Materials provided START
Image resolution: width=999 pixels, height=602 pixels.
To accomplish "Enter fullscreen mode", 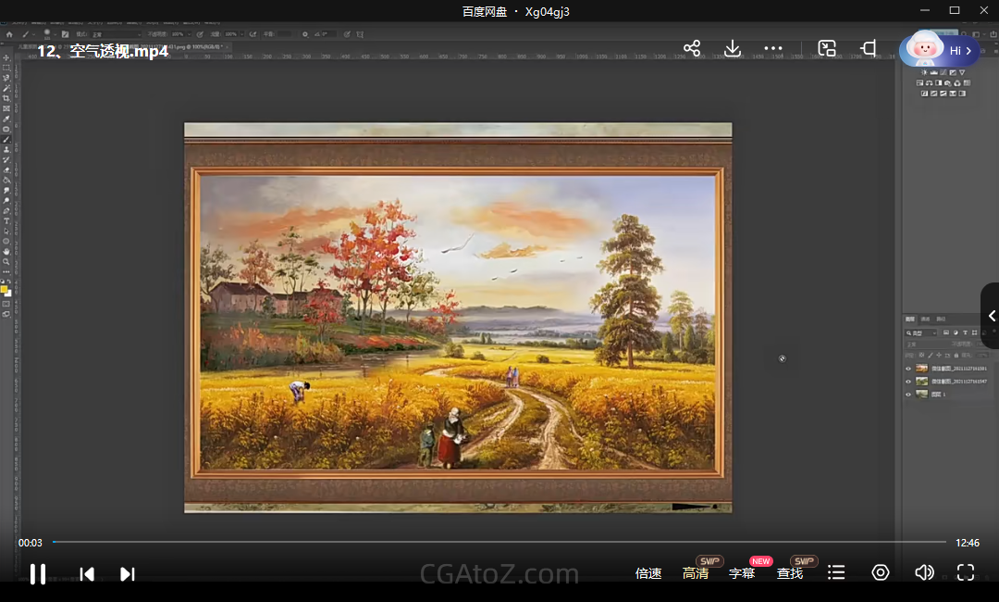I will (966, 573).
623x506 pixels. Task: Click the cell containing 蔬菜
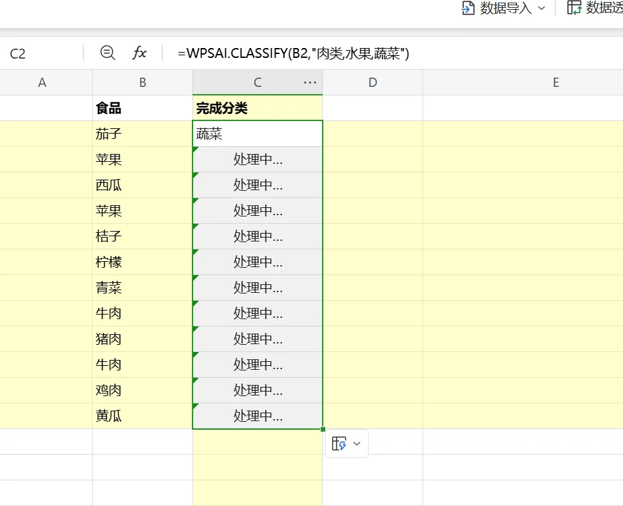click(258, 134)
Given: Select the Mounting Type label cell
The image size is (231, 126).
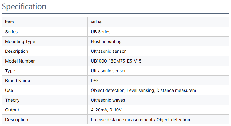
Materials provided END
__Assignment__.
Take the line with "623x506 pixels. Task: Click" and each line after it through the end of the material above, and reproduce them exactly, without the pictures.

__Your solution__.
623x506 pixels. Task: Click the cell containing 蔬菜
click(258, 134)
Given: Select the Mounting Type label cell
The image size is (231, 126).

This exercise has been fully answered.